▶ Problem to work on
Repeat all of the records exactly, leaving out the pictures.

Data entries:
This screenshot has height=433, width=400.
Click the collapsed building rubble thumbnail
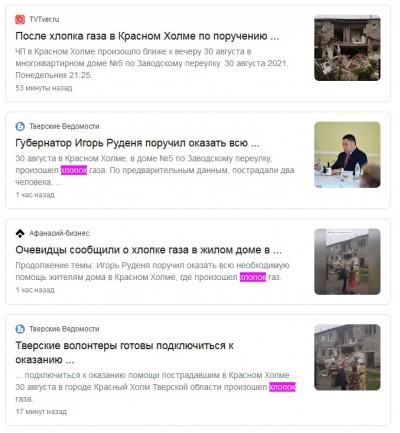pyautogui.click(x=347, y=48)
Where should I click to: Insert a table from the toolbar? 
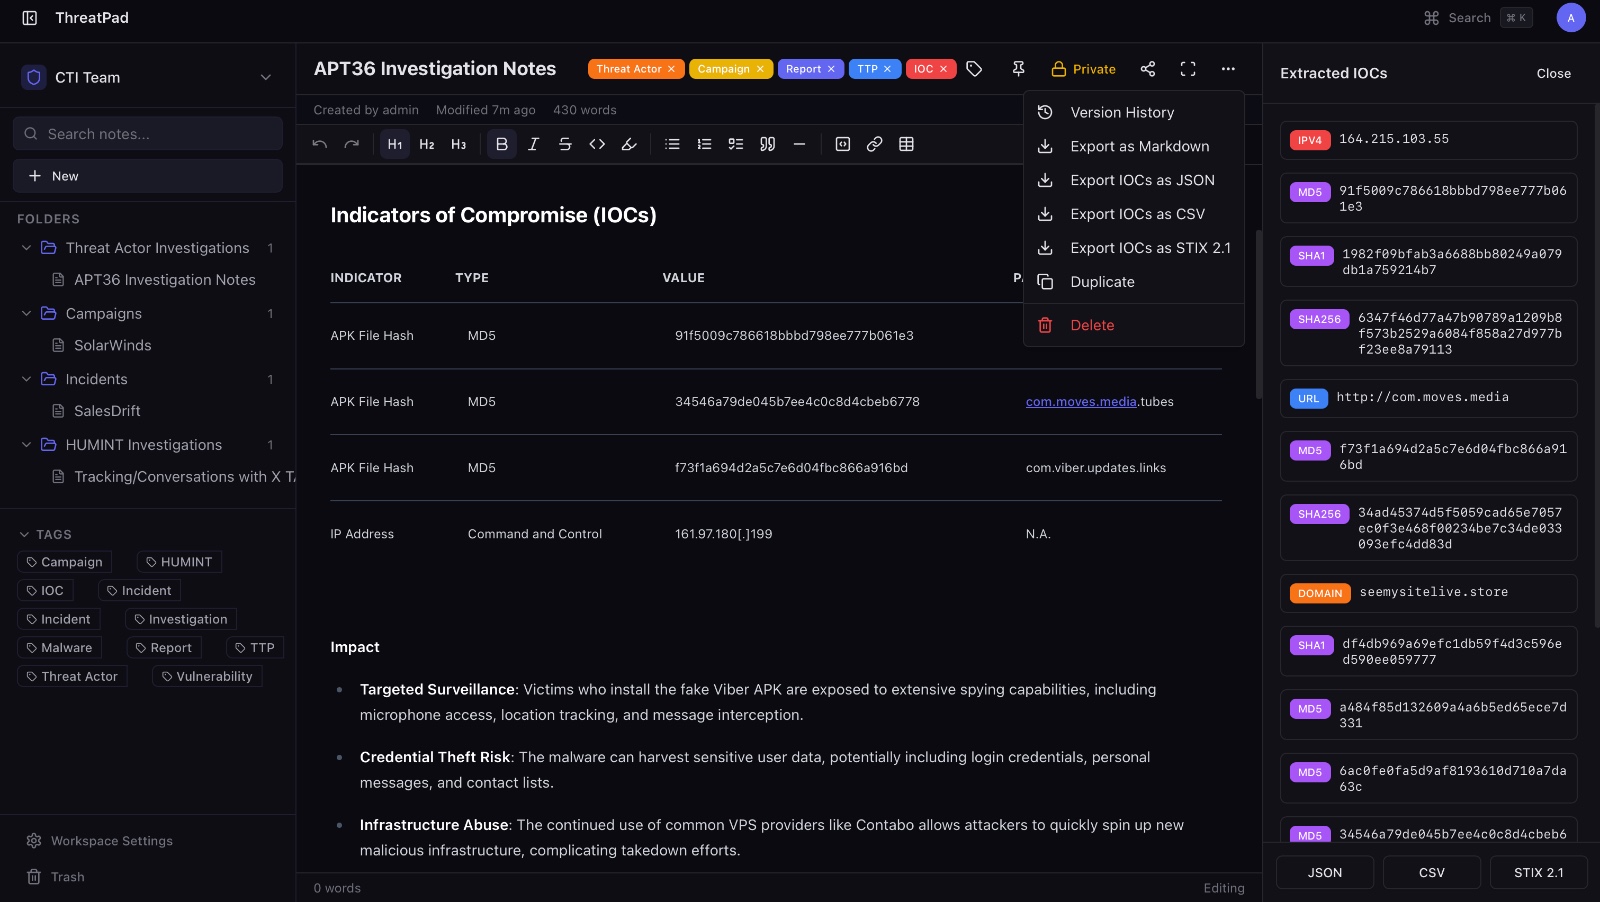pyautogui.click(x=906, y=144)
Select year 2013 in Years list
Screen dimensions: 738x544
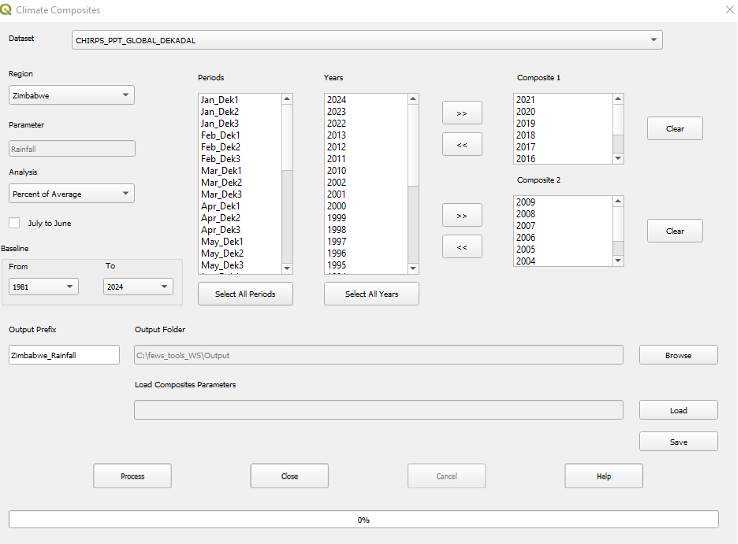[x=336, y=135]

▶ Exercise response
This screenshot has height=433, width=400.
Click the collapsed building rubble thumbnail
pyautogui.click(x=347, y=48)
Where should I click to: Insert a table from the toolbar? 
pyautogui.click(x=906, y=144)
Select year 2013 in Years list
Screen dimensions: 738x544
[x=336, y=135]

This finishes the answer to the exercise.